*Exercise objective*
So that the copy stays text only, transcribe the data below exactly and exclude the images.
--- Recorded information Enclosed Below ---
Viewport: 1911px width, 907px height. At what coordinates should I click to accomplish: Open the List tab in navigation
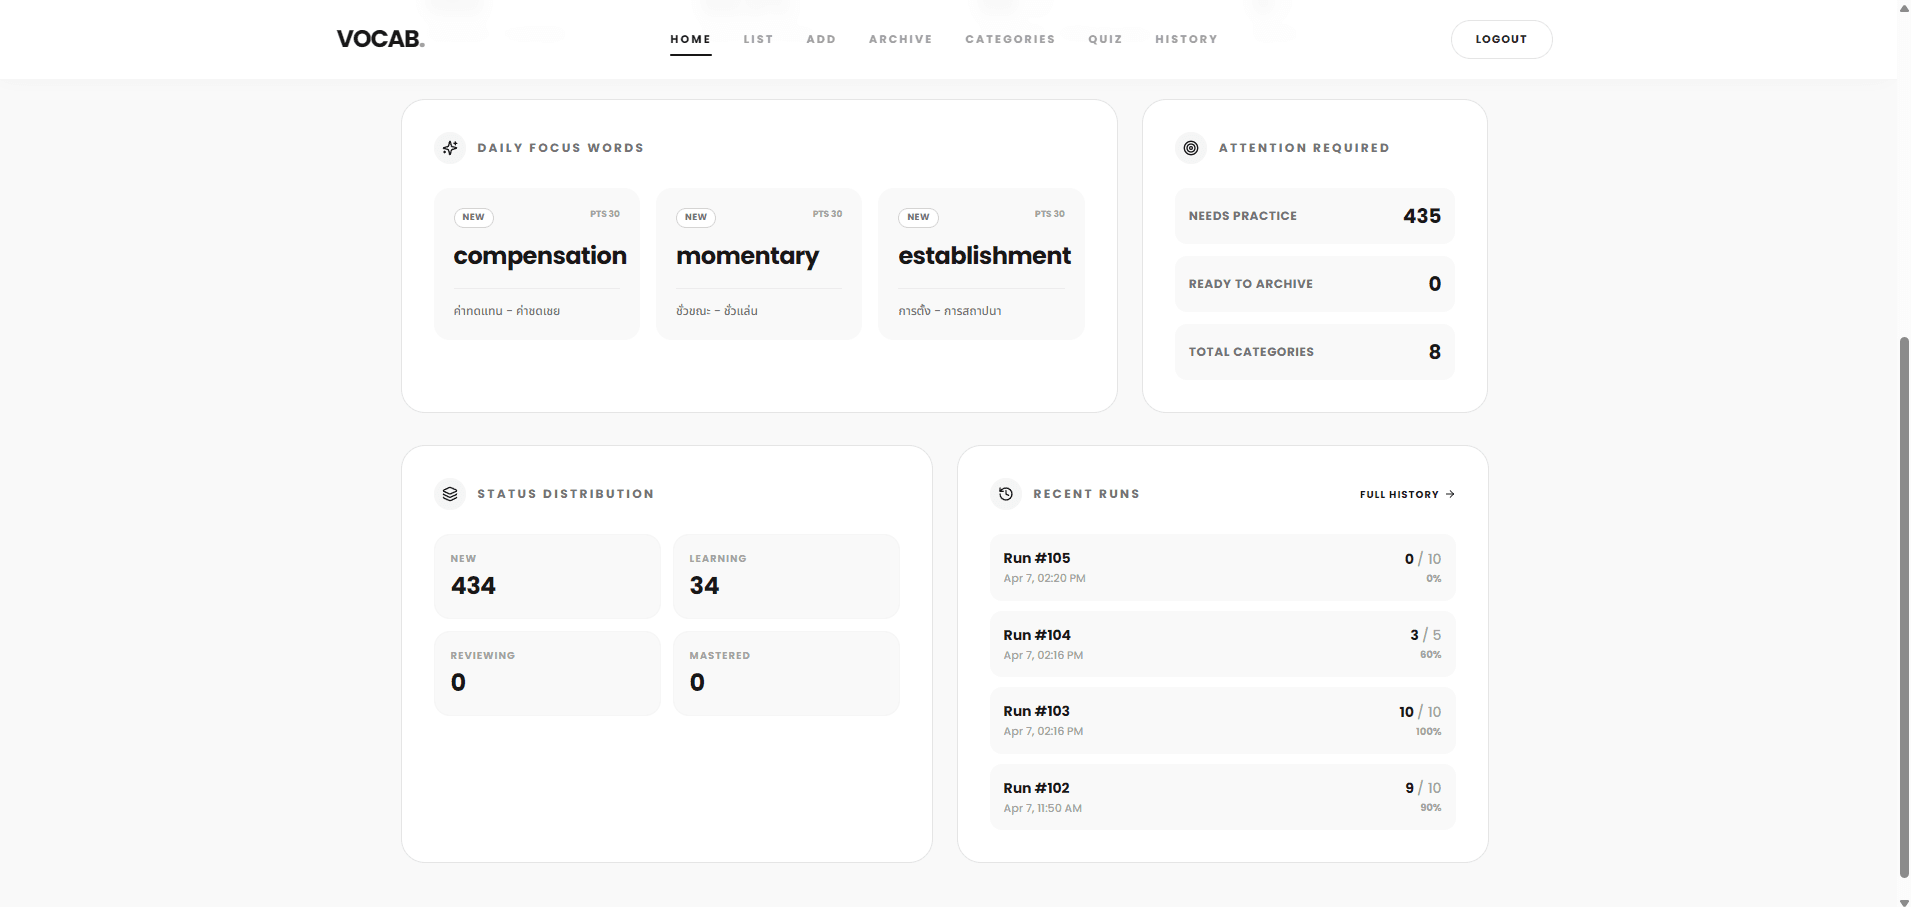click(x=758, y=39)

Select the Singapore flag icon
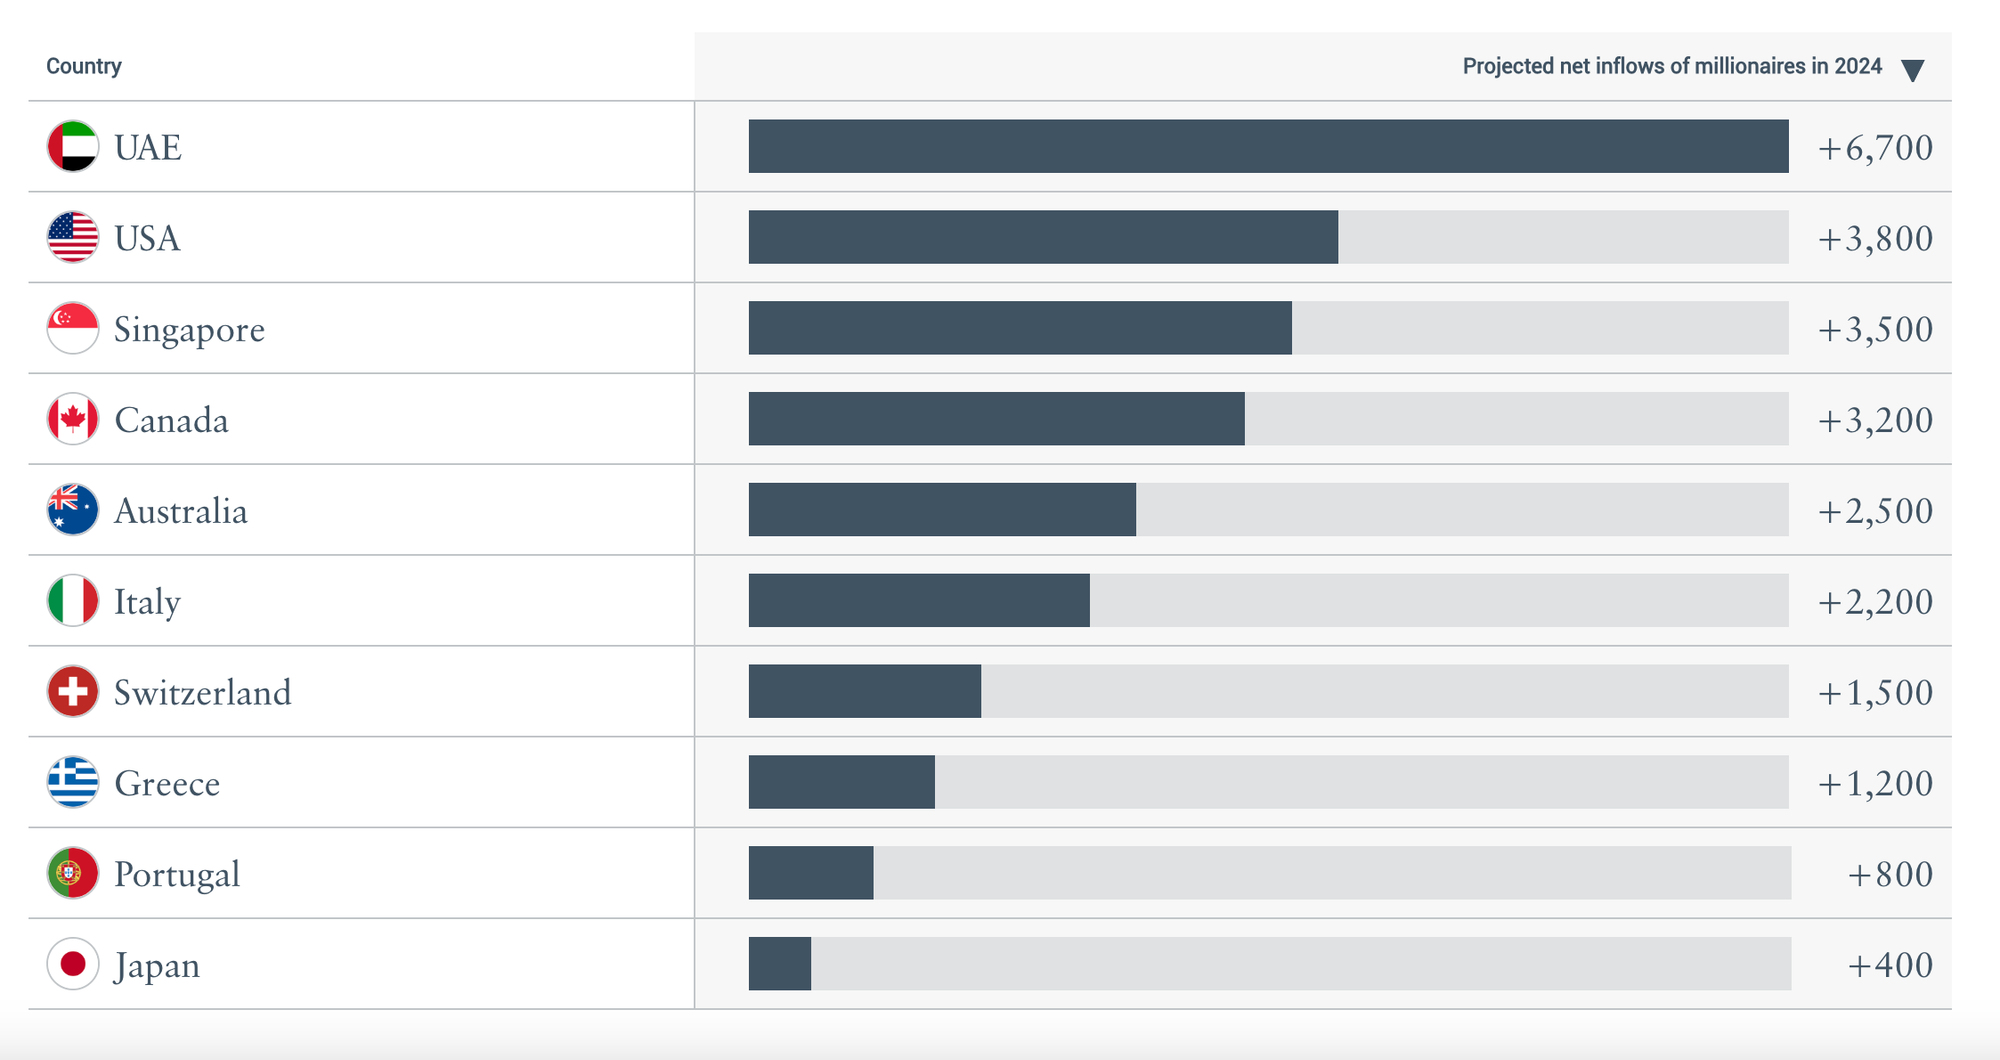73,328
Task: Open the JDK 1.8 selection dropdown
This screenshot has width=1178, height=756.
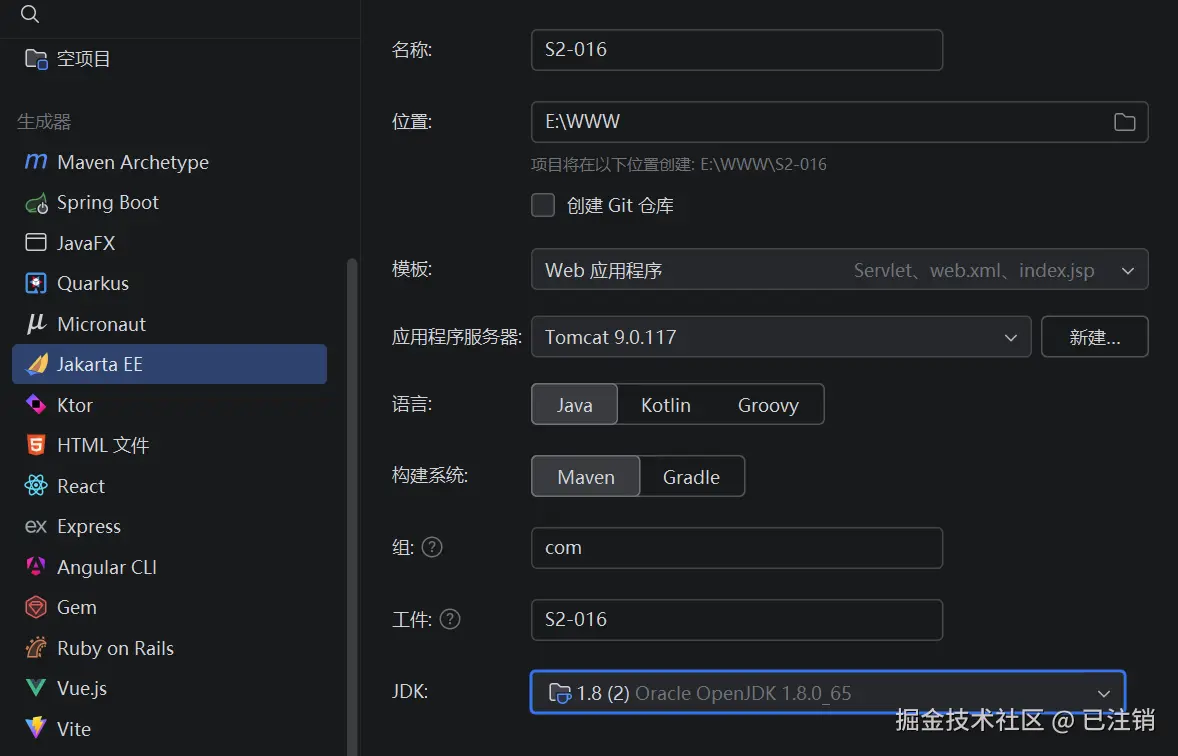Action: tap(827, 692)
--- End of Enclosed Recorded information ---
*Answer space*
Viewport: 1911px width, 907px height. At what coordinates should I click to accomplish: Open the List tab in navigation
click(x=758, y=39)

Select the Singapore flag icon
73,328
Task: Open the JDK 1.8 selection dropdown
This screenshot has width=1178, height=756.
Action: tap(827, 692)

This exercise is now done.